§ Texto proporcionado
====================

De los cambios, fueron notorios en la agricultura, comercio, modas, artes y oficios. Los franceses construyeron un café concert con capacidad para más de 300 personas al que llamaron Le Tivolí, pero después el vocablo se “aplatanó a lo santiaguero” como El Tivolí. Y tuvo tanta fuerza que en pocos años se transformó en pertenencia nuestra.
Pero el fomento citadino en esa zona se inició en la primera mitad del siglo XVII, cuando se asentaron en la zona, inmigrantes españoles pobres y criollos de menos recursos, aledaños a la residencia del gobernador de la región oriental por aquel entonces, Bartolomé de Osuna.
Luego, se avecinaron jamaicanos y puertorriqueños, entre otros jornaleros llegados a Cuba.
Después de los franceses, este barrio alto constituye un símbolo en el devenir de la localidad. Desde él se domina la bahía y una buena parte de las montañas. Sus calles desembocan a Trocha, vía famosa y popular por las fiestas carnavalescas. La escalinata de Padre Pico le da entrada por el centro, construida en la loma de Corbacho, nombre que hace honor a un gallego dedicado por entero al comercio y no tuvo otra diversión que su trabajo detrás del mostrador.
En su trazado tiene muchas peculiaridades que lo tipifican: las casas en alto que miran al mar, las cuales parecen nidos de águila, al decir del Doctor Francisco Prats; sus callejones y lomas. Una de las más empinadas es la de los Desamparados que en su cima se levanta la iglesia del mismo nombre; las rejas de hierro forjado al estilo del sudoeste francés en balcones y ventanas sustituyeron a los barrotes y balaustres de madera. Esta arquitectura de fachadas con un conjunto de rombos y en S se considera de la más típica del país, con corredores y colgadizos.

====================

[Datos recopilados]
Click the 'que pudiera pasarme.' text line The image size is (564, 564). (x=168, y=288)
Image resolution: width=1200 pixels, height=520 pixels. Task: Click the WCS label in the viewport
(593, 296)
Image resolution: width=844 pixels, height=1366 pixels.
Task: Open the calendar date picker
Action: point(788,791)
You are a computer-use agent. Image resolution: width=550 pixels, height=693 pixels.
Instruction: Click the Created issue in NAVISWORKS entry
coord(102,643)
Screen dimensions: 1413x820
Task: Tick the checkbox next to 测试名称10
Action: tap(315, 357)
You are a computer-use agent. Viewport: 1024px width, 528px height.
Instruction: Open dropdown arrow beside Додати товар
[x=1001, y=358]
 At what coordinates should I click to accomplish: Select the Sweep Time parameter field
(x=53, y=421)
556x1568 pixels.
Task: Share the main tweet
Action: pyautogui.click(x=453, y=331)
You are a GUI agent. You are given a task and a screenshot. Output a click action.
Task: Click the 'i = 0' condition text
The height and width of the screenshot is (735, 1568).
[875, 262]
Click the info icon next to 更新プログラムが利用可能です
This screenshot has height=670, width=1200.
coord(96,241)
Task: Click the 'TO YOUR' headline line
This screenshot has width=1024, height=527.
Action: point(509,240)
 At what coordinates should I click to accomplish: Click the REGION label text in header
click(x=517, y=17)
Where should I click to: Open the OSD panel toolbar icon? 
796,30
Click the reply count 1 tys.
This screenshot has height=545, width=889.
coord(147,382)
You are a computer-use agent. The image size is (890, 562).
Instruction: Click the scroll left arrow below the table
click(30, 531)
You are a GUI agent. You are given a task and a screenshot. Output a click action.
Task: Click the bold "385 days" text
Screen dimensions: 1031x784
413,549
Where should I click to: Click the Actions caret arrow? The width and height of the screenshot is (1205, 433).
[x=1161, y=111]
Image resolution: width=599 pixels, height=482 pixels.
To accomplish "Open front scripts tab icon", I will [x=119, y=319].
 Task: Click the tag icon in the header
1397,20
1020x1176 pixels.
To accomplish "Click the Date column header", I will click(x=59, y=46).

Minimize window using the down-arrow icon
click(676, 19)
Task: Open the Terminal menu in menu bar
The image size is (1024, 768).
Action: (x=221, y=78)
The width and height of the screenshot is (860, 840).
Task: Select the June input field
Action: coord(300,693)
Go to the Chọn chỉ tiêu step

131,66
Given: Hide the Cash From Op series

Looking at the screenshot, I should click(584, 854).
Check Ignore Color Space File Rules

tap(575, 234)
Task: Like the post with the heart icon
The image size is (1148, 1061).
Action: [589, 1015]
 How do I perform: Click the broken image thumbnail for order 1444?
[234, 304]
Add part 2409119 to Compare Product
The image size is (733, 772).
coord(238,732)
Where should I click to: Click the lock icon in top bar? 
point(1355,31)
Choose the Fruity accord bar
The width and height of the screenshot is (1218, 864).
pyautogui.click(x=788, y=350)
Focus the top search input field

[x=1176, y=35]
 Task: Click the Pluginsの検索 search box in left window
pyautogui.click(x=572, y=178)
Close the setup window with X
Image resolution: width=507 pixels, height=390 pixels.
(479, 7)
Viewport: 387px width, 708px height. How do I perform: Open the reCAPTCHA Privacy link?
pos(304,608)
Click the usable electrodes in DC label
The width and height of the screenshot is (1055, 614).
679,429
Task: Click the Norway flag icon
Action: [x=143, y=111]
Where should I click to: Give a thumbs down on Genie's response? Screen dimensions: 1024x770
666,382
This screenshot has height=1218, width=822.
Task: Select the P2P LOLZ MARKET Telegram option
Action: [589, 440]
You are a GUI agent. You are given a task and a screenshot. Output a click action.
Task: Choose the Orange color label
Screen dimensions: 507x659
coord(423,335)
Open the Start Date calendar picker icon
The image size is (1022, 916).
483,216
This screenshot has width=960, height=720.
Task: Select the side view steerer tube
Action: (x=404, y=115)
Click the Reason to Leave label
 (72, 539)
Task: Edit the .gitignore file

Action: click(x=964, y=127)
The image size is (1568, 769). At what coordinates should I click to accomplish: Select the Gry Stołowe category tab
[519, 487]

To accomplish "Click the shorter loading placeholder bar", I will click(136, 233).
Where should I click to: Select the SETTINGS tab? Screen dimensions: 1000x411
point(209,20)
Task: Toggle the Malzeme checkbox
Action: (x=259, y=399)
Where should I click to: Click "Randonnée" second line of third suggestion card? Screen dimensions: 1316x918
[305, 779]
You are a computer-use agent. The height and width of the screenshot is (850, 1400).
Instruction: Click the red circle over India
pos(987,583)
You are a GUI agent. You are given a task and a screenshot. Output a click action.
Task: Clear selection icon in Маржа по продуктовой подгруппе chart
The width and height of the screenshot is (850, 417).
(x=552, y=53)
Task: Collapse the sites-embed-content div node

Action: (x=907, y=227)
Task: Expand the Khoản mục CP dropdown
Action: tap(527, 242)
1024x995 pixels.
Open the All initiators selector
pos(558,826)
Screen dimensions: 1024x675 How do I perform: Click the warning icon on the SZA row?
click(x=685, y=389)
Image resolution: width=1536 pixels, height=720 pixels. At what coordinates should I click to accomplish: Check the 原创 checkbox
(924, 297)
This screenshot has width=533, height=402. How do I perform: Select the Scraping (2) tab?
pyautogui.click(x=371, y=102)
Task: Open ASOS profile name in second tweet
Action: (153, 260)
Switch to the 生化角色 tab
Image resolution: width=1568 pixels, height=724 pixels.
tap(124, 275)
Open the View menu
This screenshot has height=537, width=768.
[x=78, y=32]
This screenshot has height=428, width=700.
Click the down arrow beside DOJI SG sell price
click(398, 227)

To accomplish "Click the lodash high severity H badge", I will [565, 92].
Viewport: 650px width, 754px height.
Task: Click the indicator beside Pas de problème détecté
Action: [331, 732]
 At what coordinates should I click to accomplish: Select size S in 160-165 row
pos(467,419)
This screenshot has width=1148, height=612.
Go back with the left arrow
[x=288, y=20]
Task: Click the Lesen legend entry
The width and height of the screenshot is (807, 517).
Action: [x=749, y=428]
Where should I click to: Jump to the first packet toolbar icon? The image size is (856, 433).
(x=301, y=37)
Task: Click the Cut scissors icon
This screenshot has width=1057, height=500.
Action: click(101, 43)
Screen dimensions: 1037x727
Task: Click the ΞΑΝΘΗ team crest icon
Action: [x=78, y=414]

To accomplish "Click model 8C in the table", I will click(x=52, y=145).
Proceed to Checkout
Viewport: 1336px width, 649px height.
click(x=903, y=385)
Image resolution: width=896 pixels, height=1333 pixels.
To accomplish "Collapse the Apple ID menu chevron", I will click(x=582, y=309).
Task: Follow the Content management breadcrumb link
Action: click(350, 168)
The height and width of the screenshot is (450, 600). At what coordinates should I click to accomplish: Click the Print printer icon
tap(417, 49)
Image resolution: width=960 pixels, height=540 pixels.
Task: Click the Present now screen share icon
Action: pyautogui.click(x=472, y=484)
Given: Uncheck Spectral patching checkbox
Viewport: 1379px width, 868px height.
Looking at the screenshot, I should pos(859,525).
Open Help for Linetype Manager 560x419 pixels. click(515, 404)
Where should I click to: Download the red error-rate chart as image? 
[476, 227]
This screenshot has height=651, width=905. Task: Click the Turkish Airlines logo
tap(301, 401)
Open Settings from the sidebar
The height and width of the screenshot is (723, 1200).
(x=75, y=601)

====================

§ Consigna
¿Puedes reproducir íntegro y sin cambios el texto sobre el barrio del Tivolí?

§ Respuesta
De los cambios, fueron notorios en la agricultura, comercio, modas, artes y oficios. Los franceses construyeron un café concert con capacidad para más de 300 personas al que llamaron Le Tivolí, pero después el vocablo se “aplatanó a lo santiaguero” como El Tivolí. Y tuvo tanta fuerza que en pocos años se transformó en pertenencia nuestra.
Pero el fomento citadino en esa zona se inició en la primera mitad del siglo XVII, cuando se asentaron en la zona, inmigrantes españoles pobres y criollos de menos recursos, aledaños a la residencia del gobernador de la región oriental por aquel entonces, Bartolomé de Osuna.
Luego, se avecinaron jamaicanos y puertorriqueños, entre otros jornaleros llegados a Cuba.
Después de los franceses, este barrio alto constituye un símbolo en el devenir de la localidad. Desde él se domina la bahía y una buena parte de las montañas. Sus calles desembocan a Trocha, vía famosa y popular por las fiestas carnavalescas. La escalinata de Padre Pico le da entrada por el centro, construida en la loma de Corbacho, nombre que hace honor a un gallego dedicado por entero al comercio y no tuvo otra diversión que su trabajo detrás del mostrador.
En su trazado tiene muchas peculiaridades que lo tipifican: las casas en alto que miran al mar, las cuales parecen nidos de águila, al decir del Doctor Francisco Prats; sus callejones y lomas. Una de las más empinadas es la de los Desamparados que en su cima se levanta la iglesia del mismo nombre; las rejas de hierro forjado al estilo del sudoeste francés en balcones y ventanas sustituyeron a los barrotes y balaustres de madera. Esta arquitectura de fachadas con un conjunto de rombos y en S se considera de la más típica del país, con corredores y colgadizos.